/---

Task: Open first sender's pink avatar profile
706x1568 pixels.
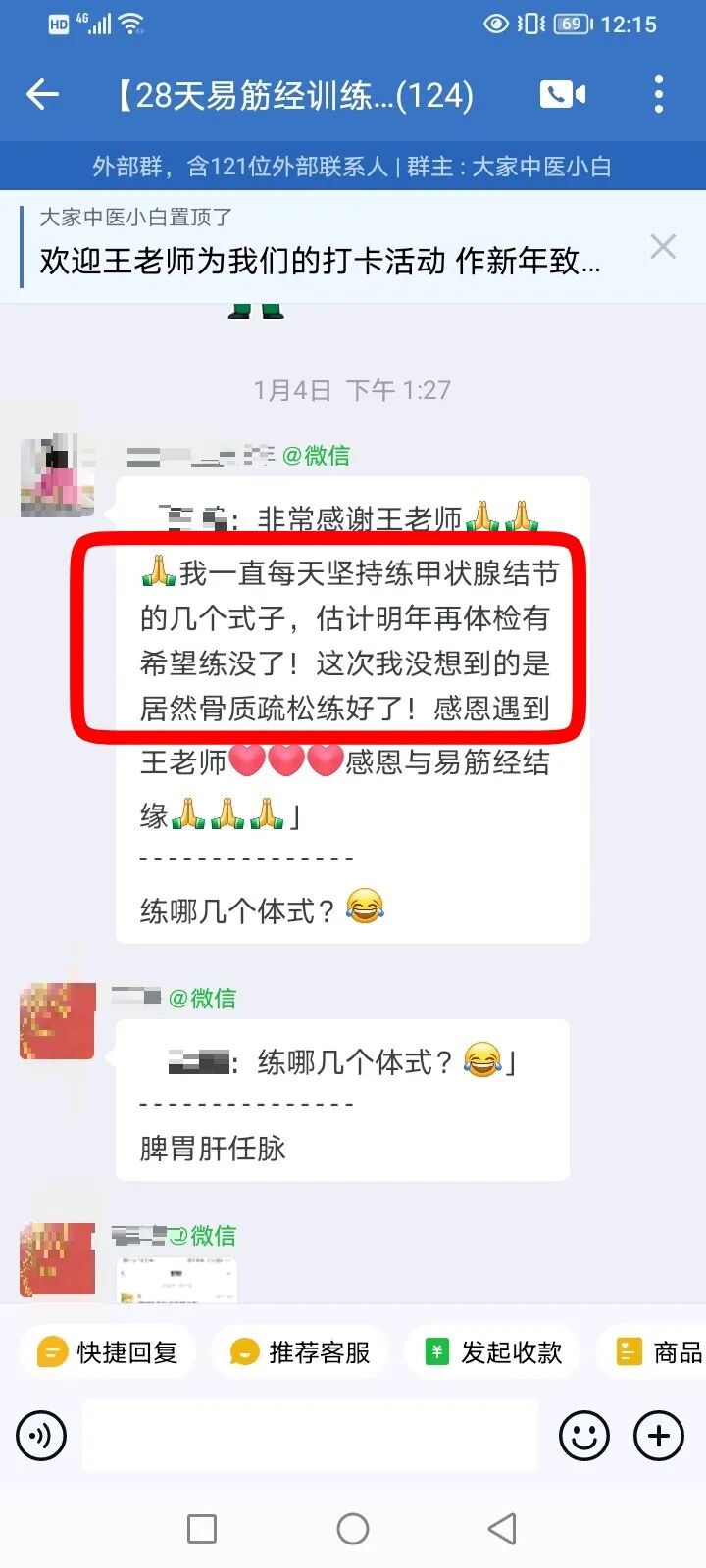Action: pyautogui.click(x=57, y=475)
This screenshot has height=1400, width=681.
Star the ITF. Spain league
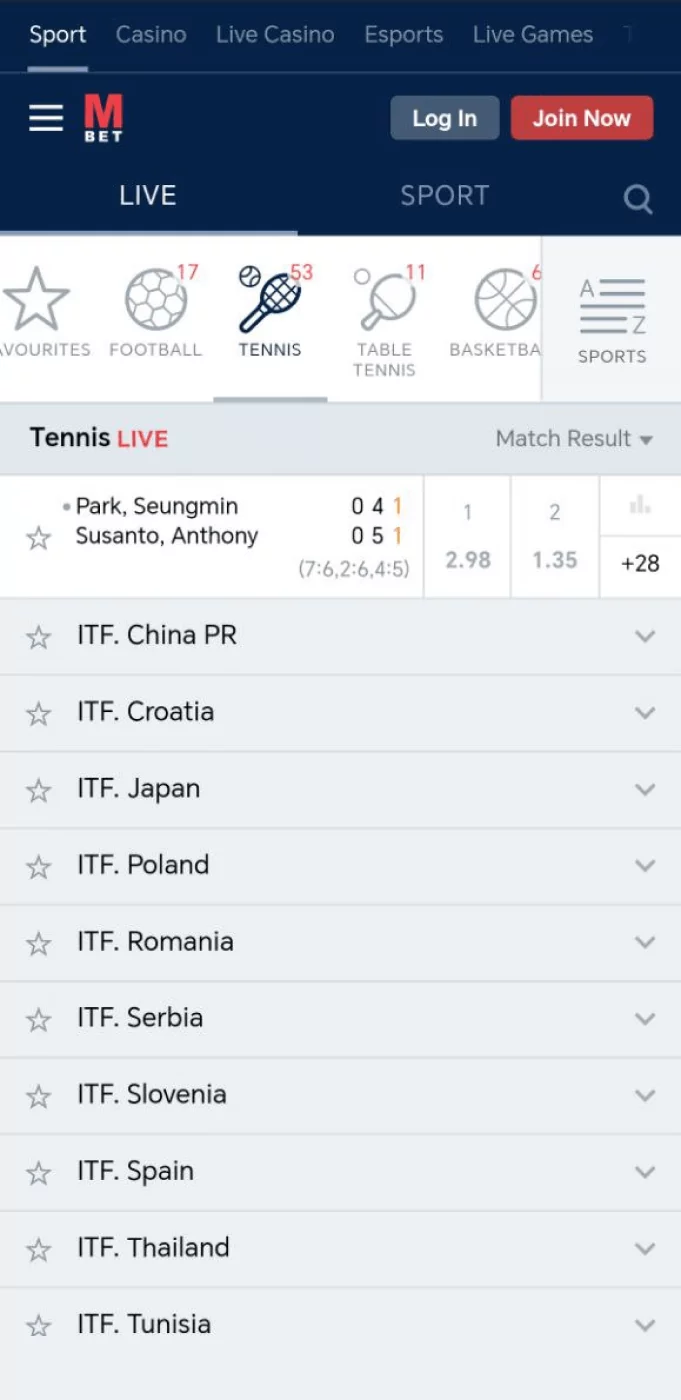point(38,1171)
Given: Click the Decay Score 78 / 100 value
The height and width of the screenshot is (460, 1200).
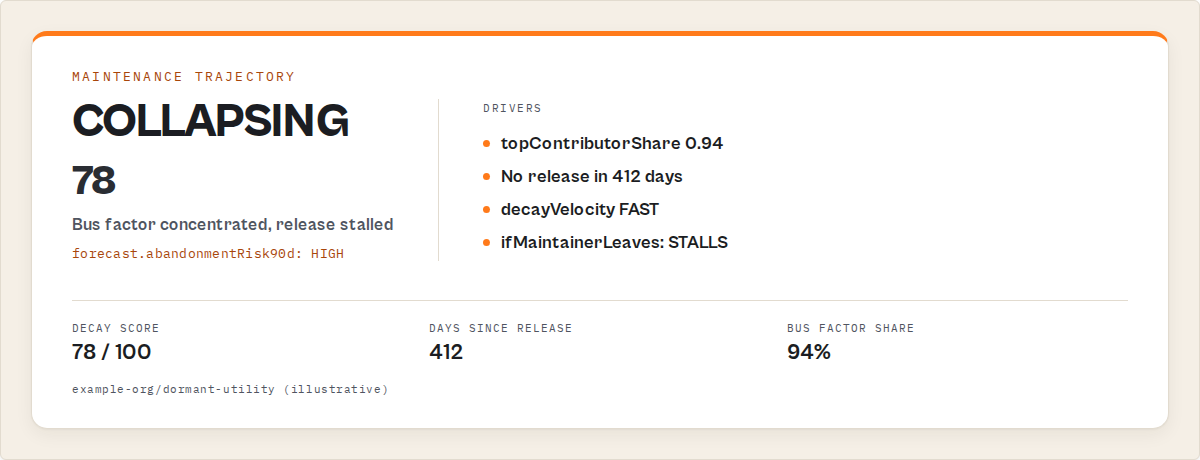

\---

▸ How to complete this task:
Write out the material above exactly. Skip the pictures.

▸ Your solution:
Task: Open first sender's pink avatar profile
706x1568 pixels.
Action: pyautogui.click(x=57, y=475)
This screenshot has height=1400, width=681.
Star the ITF. Spain league
point(38,1171)
Given: Click the Decay Score 78 / 100 value
The height and width of the screenshot is (460, 1200).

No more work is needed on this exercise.